François Bayrou était en pleine campagne pour les élections municipales de Pau ce mercredi 11 mars, lorsqu'il a appris la confirmation par la cour d'appel de Paris, transmise par l'AFP, qu'il serait jugé en appel dans l'affaire des assistants parlementaires européens du MoDem, du 9 septembre au 5 octobre. L'annonce de ces dates a suscité de nombreuses interrogations, notamment en raison de son intervention à seulement quatre jours du scrutin municipal.
Après le débat, François Bayrou a répondu à Sud Ouest: « L’appel se déroulera près de deux ans après le jugement en première instance. Vous vous demandez pourquoi cela intervient par hasard maintenant, peut-être ? »
"J'ai été lavé de tout soupçon par le tribunal, je suis absolument sûr qu'en appel, ce sera la même décision."
Il a poursuivi : « J’ai été lavé de toute accusation par le tribunal correctionnel, et je suis convaincu que l’appel confirmera cette décision.

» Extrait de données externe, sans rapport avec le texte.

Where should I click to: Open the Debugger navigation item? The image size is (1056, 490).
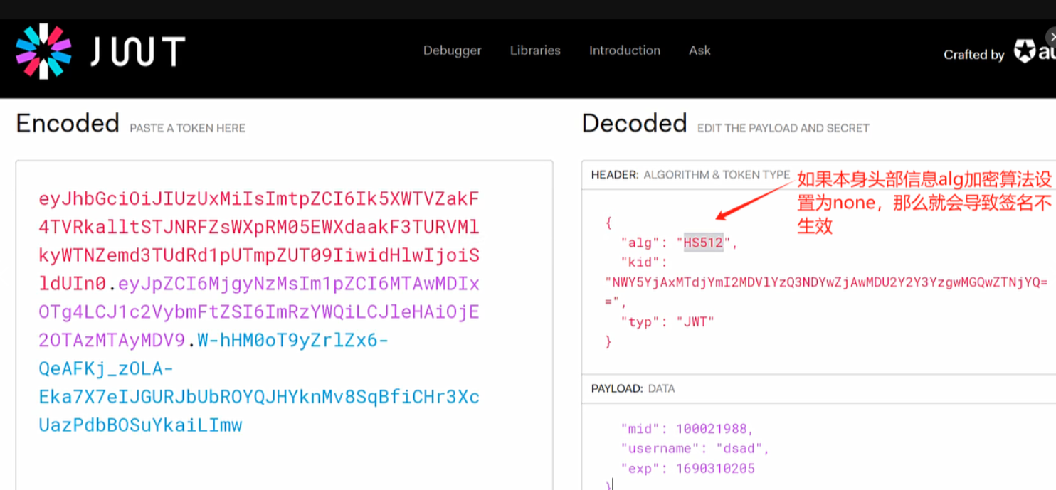click(452, 50)
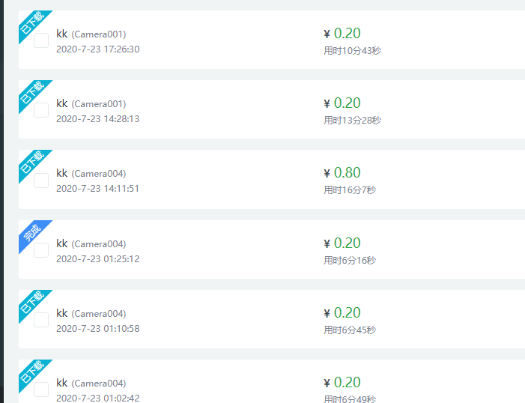Click the 用时10分43秒 duration text
This screenshot has width=525, height=403.
pyautogui.click(x=352, y=51)
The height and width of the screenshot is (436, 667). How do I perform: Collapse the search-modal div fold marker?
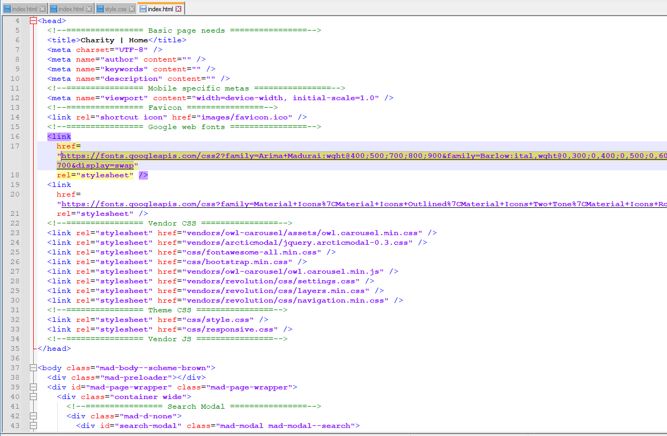pyautogui.click(x=33, y=426)
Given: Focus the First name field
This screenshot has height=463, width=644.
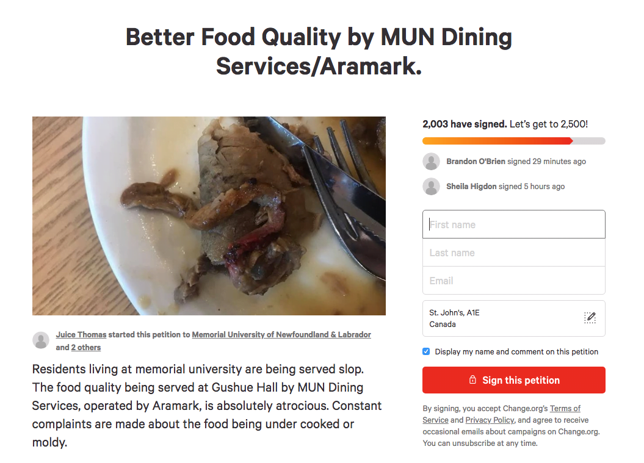Looking at the screenshot, I should point(513,224).
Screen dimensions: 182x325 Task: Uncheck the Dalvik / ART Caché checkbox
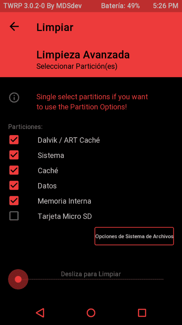click(14, 140)
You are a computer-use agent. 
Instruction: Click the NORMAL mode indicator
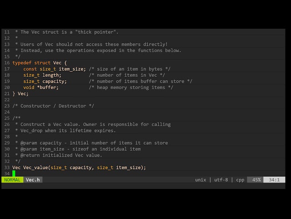coord(12,180)
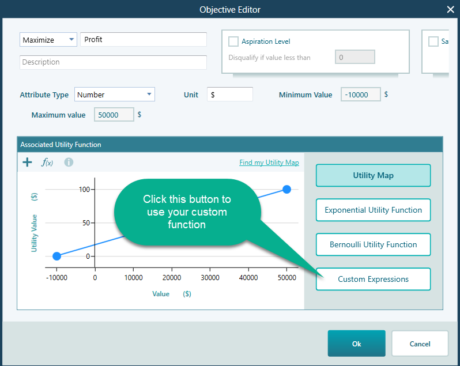
Task: Cancel the Objective Editor dialog
Action: (x=420, y=344)
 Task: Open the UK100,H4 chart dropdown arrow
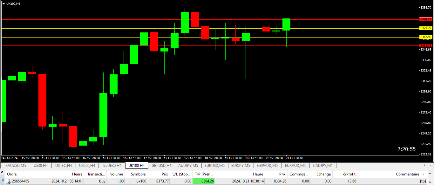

Vous aurez remarqué que peu de politiciens peuvent se prévaloir d'une telle clarté par les temps qui courent… Il n’existe aucun élément permettant d’étayer une accusation contre moi. »
Relaxé « au bénéfice du doute »
Pour rappel, François Bayrou faisait partie des trois prévenus relaxés en première instance en février 2024, alors que dix autres avaient été condamnés. Les prévenus venaient d'être poursuivis pour avoir détourné des fonds publics à travers 11 contrats d’assistants parlementaires, pour un montant total de 300 000 euros. Le tribunal a confirmé qu'il y avait effectivement eu détournement, mais n'a pas trouvé de preuve tangible liant Bayrou aux actes reprochés.
« Aucun élément ne prouve que Monsieur Bayrou était au courant des malversations », a souligné le président du tribunal. Toutefois, il a admis qu’il était « très probable » que certains actes aient été réalisés avec son consentement, sans pour autant apporter de preuve de cette assertion.
François Bayrou a qualifié la décision du tribunal de « soulagement » et a déclaré : « C'est un cauchemar de sept années qui se termine. »
Au total, treize prévenus comparaitront en appel pour une durée d’un mois. Parmi eux, l'UDF et le MoDem sont également concernés. Tous les condamnés ainsi que le parquet intentent appel des relaxes prononcées.